Esta iniciativa visa beneficiar tanto os trabalhadores quanto seus herdeiros, permitindo que confiram se têm quantias a receber e, caso afirmativo, como proceder para o saque.
A pesquisa sobre potenciais valores a receber pode ser feita através do site do Ministério da Fazenda, denominado Repis Cidadão, ou pelo aplicativo do FGTS. Para acessar, será necessário fazer login com o CPF e senha gov.br, além de informar o Número de Identificação Social (NIS).
Esse número pode ser encontrado em documentos como o Cartão Cidadão ou em um extrato do FGTS. Segundo o governo federal, o saldo médio para saque é de aproximadamente R$ 2.800 por pessoa, mas isso pode variar segundo o tempo de serviço e os salários recebidos.
Processo de verificação e solicitação
Uma vez identificado um saldo disponível, os interessados devem seguir as instruções online para anexar os documentos exigidos. O prazo para solicitar o ressarcimento é até 30 de setembro de 2028.

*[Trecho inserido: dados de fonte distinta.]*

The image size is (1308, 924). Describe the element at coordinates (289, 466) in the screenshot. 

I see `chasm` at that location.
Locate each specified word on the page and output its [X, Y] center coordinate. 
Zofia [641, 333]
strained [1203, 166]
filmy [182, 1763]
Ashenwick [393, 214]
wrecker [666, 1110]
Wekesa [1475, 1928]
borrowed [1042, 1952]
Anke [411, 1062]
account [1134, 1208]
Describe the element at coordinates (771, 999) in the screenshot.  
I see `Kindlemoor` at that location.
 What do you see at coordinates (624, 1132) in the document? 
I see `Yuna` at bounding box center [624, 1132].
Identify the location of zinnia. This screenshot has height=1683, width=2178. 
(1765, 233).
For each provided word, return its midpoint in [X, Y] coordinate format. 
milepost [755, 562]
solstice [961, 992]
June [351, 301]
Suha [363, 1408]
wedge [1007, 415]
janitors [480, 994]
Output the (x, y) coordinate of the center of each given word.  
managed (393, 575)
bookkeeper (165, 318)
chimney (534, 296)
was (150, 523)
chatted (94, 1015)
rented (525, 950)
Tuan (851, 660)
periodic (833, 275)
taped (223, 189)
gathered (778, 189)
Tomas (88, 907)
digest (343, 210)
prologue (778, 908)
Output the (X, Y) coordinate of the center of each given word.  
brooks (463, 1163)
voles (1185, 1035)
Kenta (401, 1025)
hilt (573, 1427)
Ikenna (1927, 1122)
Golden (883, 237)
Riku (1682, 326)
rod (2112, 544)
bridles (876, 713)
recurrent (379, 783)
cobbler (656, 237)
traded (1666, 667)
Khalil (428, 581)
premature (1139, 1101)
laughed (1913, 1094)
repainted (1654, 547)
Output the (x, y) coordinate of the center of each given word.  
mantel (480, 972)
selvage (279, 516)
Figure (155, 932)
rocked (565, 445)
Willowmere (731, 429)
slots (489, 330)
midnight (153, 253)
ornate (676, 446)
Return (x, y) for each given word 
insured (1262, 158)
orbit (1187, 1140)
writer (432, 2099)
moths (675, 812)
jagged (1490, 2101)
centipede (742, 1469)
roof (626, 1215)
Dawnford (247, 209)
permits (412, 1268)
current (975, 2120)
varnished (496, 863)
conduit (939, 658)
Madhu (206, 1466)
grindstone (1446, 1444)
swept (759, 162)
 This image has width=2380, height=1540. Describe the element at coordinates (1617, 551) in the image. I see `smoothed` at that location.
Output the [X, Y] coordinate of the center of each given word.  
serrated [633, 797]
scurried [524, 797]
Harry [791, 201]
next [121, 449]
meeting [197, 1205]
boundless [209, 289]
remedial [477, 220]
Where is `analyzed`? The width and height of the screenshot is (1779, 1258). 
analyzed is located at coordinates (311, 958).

Valores não retirados até esta data serão incorporados ao Tesouro Nacional. Herdeiros possuem um procedimento específico, onde devem comprovar o direito à herança. O site do Repis Cidadão oferece orientações detalhadas para cada caso.
Diferença entre o fundo antigo e o benefício atual
O fundo PIS/Pasep, criado em 1970, destinava-se a fomentar a poupança para trabalhadores do setor privado e servidores públicos. Este sistema foi extinto em 2020, com os valores remanescentes transferidos ao Tesouro em 2023.
Atualmente, o abono salarial é oferecido de acordo com critérios rígidos, desvinculados do antigo fundo. Essa distinção confirma que os direitos ao PIS/Pasep não estão relacionados ao abono salarial vigente. Os brasileiros que se encaixam nas condições mencionadas têm uma janela de tempo, até 2028, para buscar os valores a que têm direito.